The Letter of Credit Agreement is scheduled to terminate on August 4, 2019, provided that the L/C Issuer may, in its sole discretion, extend the scheduled termination date.

Security

The Company’s obligations under the Letter of Credit Agreement are secured in favor of the L/C Issuer by a first priority security interest in a specified cash collateral account.

Fees

Customary fees will be payable in respect of the Letter of Credit Agreement.

Covenants

The Letter of Credit Agreement contains certain affirmative covenants, including financial and other reporting requirements.

Events of Default

The Letter of Credit Agreement also provides for customary events of default, including: non-payment; violation of covenants; material inaccuracy of representations and warranties; specified cross-default to other material indebtedness; certain bankruptcy events; material invalidity of credit documents and failure to satisfy the minimum collateral condition.

The foregoing description of the Letter of Credit Agreement does not purport to be complete and is qualified in its entirety by reference to the full text of the Letter of Credit Agreement, which is filed as Exhibit 10.19 to this Current Report on Form 8-K and incorporated herein by reference.

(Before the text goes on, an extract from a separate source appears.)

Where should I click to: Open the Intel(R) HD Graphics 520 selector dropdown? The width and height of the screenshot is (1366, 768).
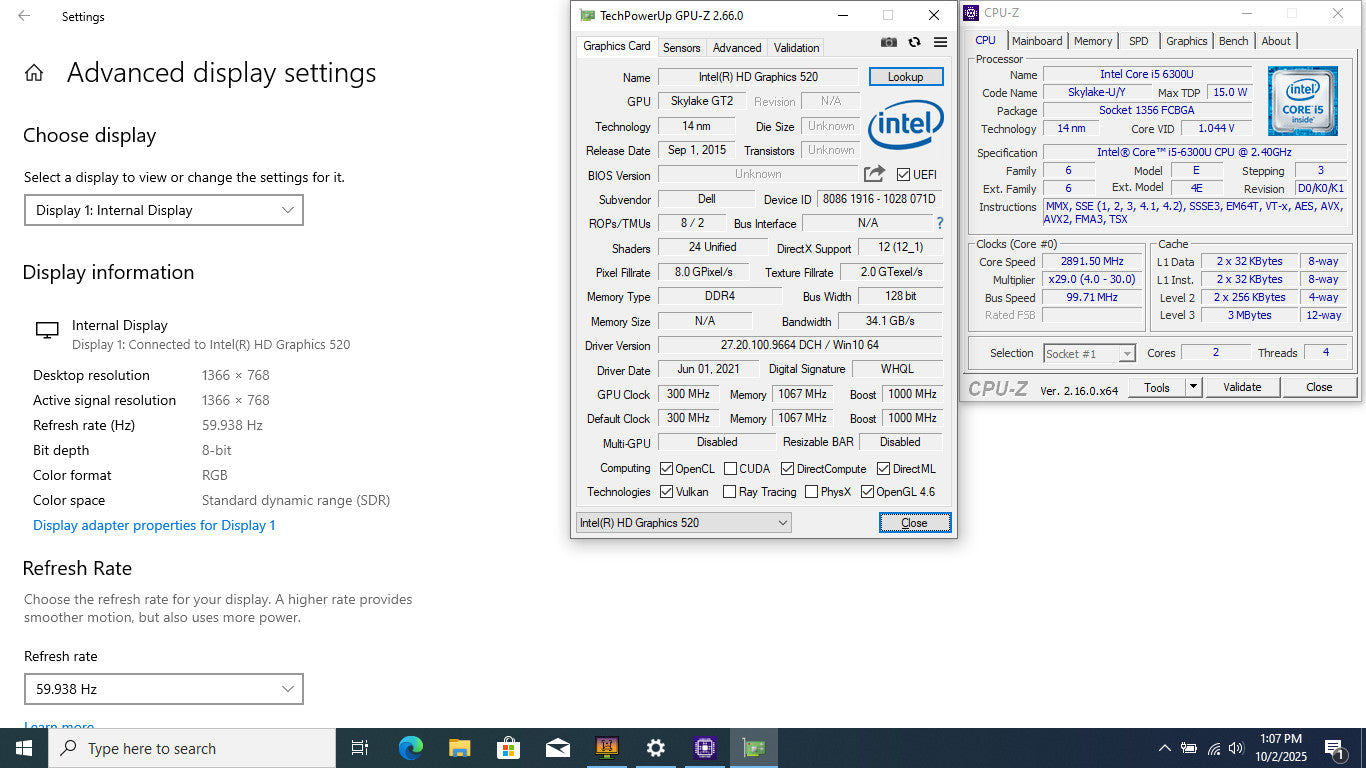[683, 523]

JPMorgan Chase Bank, N.A. and Bank of America, N.A. have engaged in, and may in the future engage in, investment banking and other commercial dealings in the ordinary course of business with the Company and its affiliates. They have received, or may in the future receive, customary fees and commissions for these transactions.

Registration Rights Agreement

In connection with the Spin-off, on August 4, 2014, the Company, investment funds affiliated with Oaktree Capital Management, L.P. (the “Oaktree Funds”), entities affiliated with JPMorgan Chase Bank, N.A. (the “JPMorgan Entities”) and investment funds managed by Angelo, Gordon & Co., L.P. (the “Angelo Gordon Funds”, and together with the Oaktree Funds and the JPMorgan Entities, the “Stockholders”) entered into a registration rights agreement (the “Registration Rights Agreement”), which granted the Stockholders specified demand and piggyback registration rights with respect to the Company’s securities. Under the Registration Rights Agreement, the Company is required to use reasonable best efforts to effect the registration under the Securities Act of 1933, as amended (the “Securities Act”), of its common stock as requested by the holders of its securities that are a party to the Registration Rights Agreement, at the Company’s expense. In addition, if the Company determines to register its common stock under the Securities Act, such holders will have the right to require the Company to use its reasonable best efforts to include in its registration statement shares of its common stock held by them, subject to certain limitations. The Registration Rights Agreement also provides for the Company to indemnify certain of its stockholders in connection with the registration of its common stock.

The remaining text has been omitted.